Editorial: Tasty and teary food memories

Column By Melissa Martin

Melissa Martin

Buttermilk biscuits and sausage gravy—a staple of the Appalachian culture. A traditional meal for country cookin’ in the mornings.

And my mother made the dynamic duo from scratch. Biscuits: flour, shortening, and buttermilk. For a season, she baked the store-bought biscuits from a canister but returned to homemade. Sausage gravy: flour, milk, butter, salt, pepper. Fried apples functioned as a side dish. 

Recently, I decided it was time. Biscuits and gravy were calling. It would be another step toward living in a world without my mother. A world without her homemade breakfast and brunch get-togethers. The Appalachian queen of biscuits and gravy died May 3, 2017.                  

And so I drove to the best place around to order the culinary combination. It was early and quiet in the restaurant. The main dish arrived shortly after ordering. 

Starring at the plate and bowl, my mind replayed a video of memories. The sense of smell is the strongest sensory memory and it transported me back into another time and another place. Food memories are often bittersweet. Mom standing at the stove stirring her concoction in an iron skillet. Opening the oven door to make sure the biscuits didn’t burn. So many conversations over biscuits and gravy. As a youngster, not once did I consider that one day she would die unexpectedly. 

Feelings flooded in from my food memories. I wanted to look across the table and see my mom. And thank her for the bazillion biscuits she’d baked over her lifetime. 

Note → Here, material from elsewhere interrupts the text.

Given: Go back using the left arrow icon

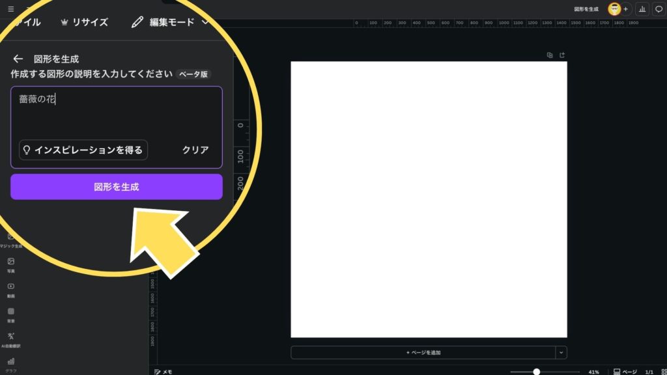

Noticing the apple butter condiment, another memory popped up. My grandmother and mother washing, peeling, slicing, and dumping apples into an outdoor iron cauldron. Adding brown sugar, cinnamon, and salt. Stirring and talking the entire afternoon. Mother-in-law and daughter-in-law; the best of friends. The aroma of apples and cinnamon filled the air as the mixture boiled and bubbled. As a youngster, not once did I consider that one day they both would pass away. 

“These days, apple butter is mostly produced at community get-togethers, fall festivals and courtyards of aging country churches, but a hundred years ago producing apple butter was a family event,” according to a 2018 article in Appalachian Magazine. 

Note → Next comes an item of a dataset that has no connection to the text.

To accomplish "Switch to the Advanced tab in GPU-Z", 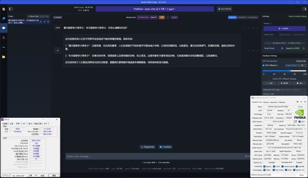I will pos(273,102).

Berkeley Springs, West Virginia and Grand Rapids, Ohio have an annual apple butter festival. There is also an Apple Butter Stir-Off held on the first weekend in October in Belpre, Ohio. 

Before bakeries and Betty Crocker arrived, breakfast items were made from scratch in cozy kitchens. Extravagant dining rooms did not exist in most Appalachian homes. 

“What we eat and how we cook our food tells a story about who we are, where we’ve come from and what we care about. Our food also connects us to other people — family and friends with whom we share our meals. That’s why our favorite dishes often stir up strong memories of people we love,” according to a 2017 article on NPR. 

Tasty memories. Teary memories. The past lives on in the deep alcove of my mind. 

Paying the bill, I leave the restaurant with my memories and a doggy bag with a leftover biscuit. 

My next memory meal will be cornbread and brown beans. 

“The food memories will remain. There must be a corner table in heaven; a place where one can meet with those we’ll forever love. A place where food memories come to life once more,” penned Sandra Gutierrez. 

Melissa Martin, PhD, is an author, columnist, educator, and therapist. She lives in Southern Ohio.